Mais cette autofiction, comme beaucoup d’autres, propose une réflexion sur le métier d’écrivain, ce qui peut renvoyer à l’aspect plus symbolique de ce récit totalement halluciné : La vie physique d’un écrivain est au fond condamnée à l’immobilisme et pour combattre cette contrainte, un monde tout autre et un moi tout autre doivent être construits chaque jour. Le problème auquel j’ai été confronté ce matin-là : il me fallait trouver une alternative paisible à la terreur de la nuit dernière. Et pourtant le demi-monde de la vie de l’écrivain encourage l’idée que le drame et la douleur et la défaite sont bons pour l’art : si c’était le jour nous en faisions la nuit, si c’était l’amour nous le transformions en haine, la sérénité devenait chaos, la gentillesse devenait vice, Dieu, le diable, notre propre fille, une putain. J’avais été démesurément récompensé pour ma contribution à ce processus et le mensonge de ma vie d’écrivain – une sphère close de la conscience, un lieu suspendu, hors du temps, où les contre-vérités se répandaient sur la blancheur de l’écran vide – s’infiltrait souvent dans cette partie de moi-même tangible et vivante. Au-delà du sujet de dissertation bateau (« La souffrance est-elle la condition nécessaire à la création artistique ? »), le récit serait donc une manière de retracer la porosité des mondes de l’écrivain, l’interpénétration de ses différents Moi. Ainsi voit-on, au cours de l’histoire, le Patrick Bateman d’American Psycho refaire surface dans la vie « réelle » de son auteur, ce dernier racontant d’ailleurs comment, au moment de l’écriture, il s’était senti « habité » par ce personnage, comme s’il avait écrit sous la dictée – mais doit-on le croire ? Non : De plus, Patrick Bateman était un narrateur notoirement indigne de confiance et si vous aviez réellement lu le livre, vous en veniez à douter que ces crimes aient été commis. Il y avait des indices insistants qu’ils n’existaient que dans l’esprit de Bateman. On aurait donc mal lu American Psycho, alors comment bien lire Lunar Park ?
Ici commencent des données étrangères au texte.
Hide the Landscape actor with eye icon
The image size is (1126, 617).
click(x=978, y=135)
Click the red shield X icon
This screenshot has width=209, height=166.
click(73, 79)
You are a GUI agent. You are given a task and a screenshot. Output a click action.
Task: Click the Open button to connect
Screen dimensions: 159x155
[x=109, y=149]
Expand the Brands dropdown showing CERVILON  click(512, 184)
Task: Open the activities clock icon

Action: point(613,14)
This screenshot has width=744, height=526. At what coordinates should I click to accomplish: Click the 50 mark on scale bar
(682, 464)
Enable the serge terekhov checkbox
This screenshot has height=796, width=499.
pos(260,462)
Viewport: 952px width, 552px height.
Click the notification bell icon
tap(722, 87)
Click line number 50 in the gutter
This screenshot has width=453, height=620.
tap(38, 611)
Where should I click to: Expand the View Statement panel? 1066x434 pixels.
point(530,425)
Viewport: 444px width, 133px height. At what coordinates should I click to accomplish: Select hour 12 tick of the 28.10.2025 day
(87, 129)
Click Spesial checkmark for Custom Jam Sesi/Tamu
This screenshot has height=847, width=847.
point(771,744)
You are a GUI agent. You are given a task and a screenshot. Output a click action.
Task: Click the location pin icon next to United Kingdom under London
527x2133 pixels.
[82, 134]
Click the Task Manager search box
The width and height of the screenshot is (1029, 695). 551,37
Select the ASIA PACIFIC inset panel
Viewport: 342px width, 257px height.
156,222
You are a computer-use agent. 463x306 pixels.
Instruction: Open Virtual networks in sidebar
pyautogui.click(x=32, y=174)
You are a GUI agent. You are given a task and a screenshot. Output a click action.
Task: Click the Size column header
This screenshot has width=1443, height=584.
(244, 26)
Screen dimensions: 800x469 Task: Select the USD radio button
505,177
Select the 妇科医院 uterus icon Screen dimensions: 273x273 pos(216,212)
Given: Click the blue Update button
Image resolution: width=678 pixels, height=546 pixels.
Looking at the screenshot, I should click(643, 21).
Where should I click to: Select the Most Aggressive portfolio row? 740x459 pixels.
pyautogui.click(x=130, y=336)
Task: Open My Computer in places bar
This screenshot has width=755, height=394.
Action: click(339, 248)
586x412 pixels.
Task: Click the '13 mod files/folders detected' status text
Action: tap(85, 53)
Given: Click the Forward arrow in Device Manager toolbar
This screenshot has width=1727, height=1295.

C’est peut-être du pouvoir démiurgique de l’auteur qu’il est question, de sa capacité à créer des mondes, à les rendre réels par sa seule volonté. C’est sa foi qui fait exister et son seul regard suffit à modifier le monde qu’il observe et à nous convaincre de la réalité de ce monde… et je crois que c’est bien là le point faible de cette œuvre. Ce même genre de problématique a été abordé, de manière plus intéressante, comique, accessible par exemple, dans les ouvrages de Terry Pratchett, et surtout chez Neil Gaiman ( je pense en particulier à American Gods) avec le terrible constat du désenchantement du monde. Que deviennent les Dieux quand il n’y a plus personne pour croire en eux ? Bret Easton Ellis se prendra-t-il toujours pour un grand auteur tant qu’il y aura des gens (des fans-atiques ?) pour le lire ?
On a peut-être mal lu American Psycho mais, au moins, il subsistait une ambiguité sur le personnage alors que la personne, Bret Easton Ellis, ne permet pas cette ambiguité et ne laisse aucune place au doute, ou si peu. Si Bret Easton Ellis est un Dieu, nous avons peut être besoin des paravents de ses petits Jésus. Dieu n'a pas d'histoire.